EXERCISE DESCRIPTION: Reproduce every entry below verbatim, line for line, and leave the pictures out of the output.

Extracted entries
————————

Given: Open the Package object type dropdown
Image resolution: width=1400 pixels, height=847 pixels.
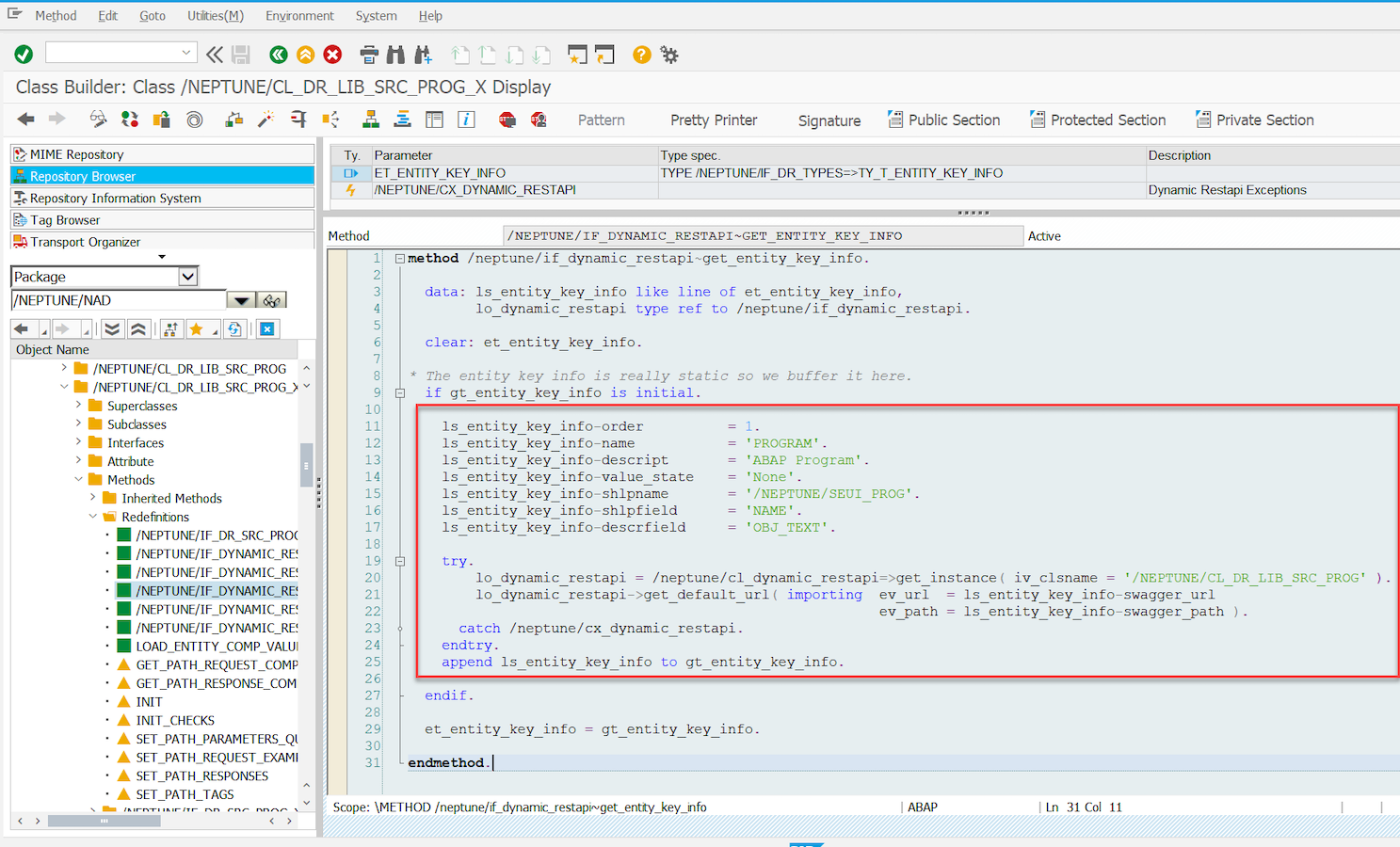Looking at the screenshot, I should coord(188,277).
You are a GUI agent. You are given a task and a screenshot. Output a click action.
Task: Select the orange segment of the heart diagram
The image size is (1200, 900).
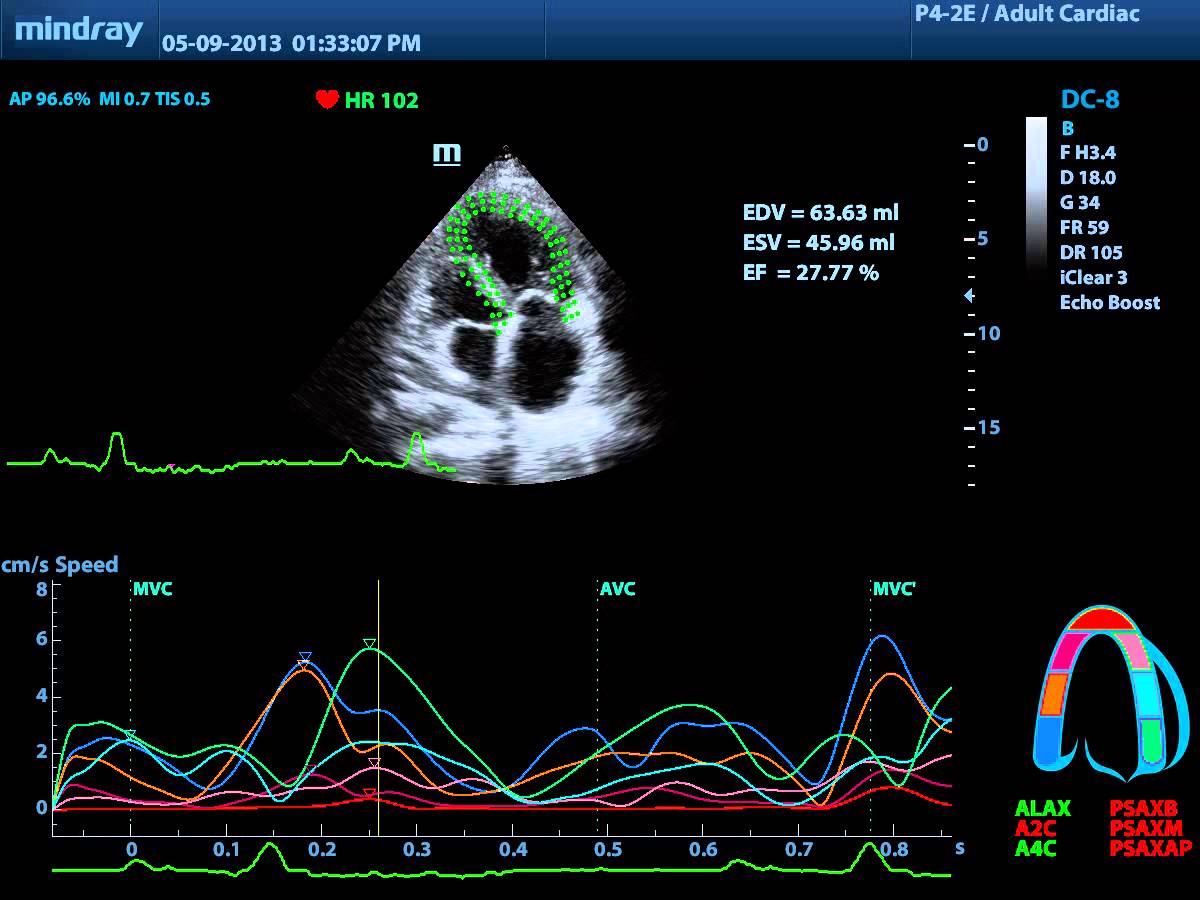coord(1054,694)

————————

SOLUTION TO THIS TASK:
Given: Open the Package object type dropdown
Image resolution: width=1400 pixels, height=847 pixels.
Looking at the screenshot, I should coord(188,277).
You are a GUI agent. You are given a task and a screenshot. Output a click action.
Task: Select the orange segment of the heart diagram
The image size is (1200, 900).
coord(1054,694)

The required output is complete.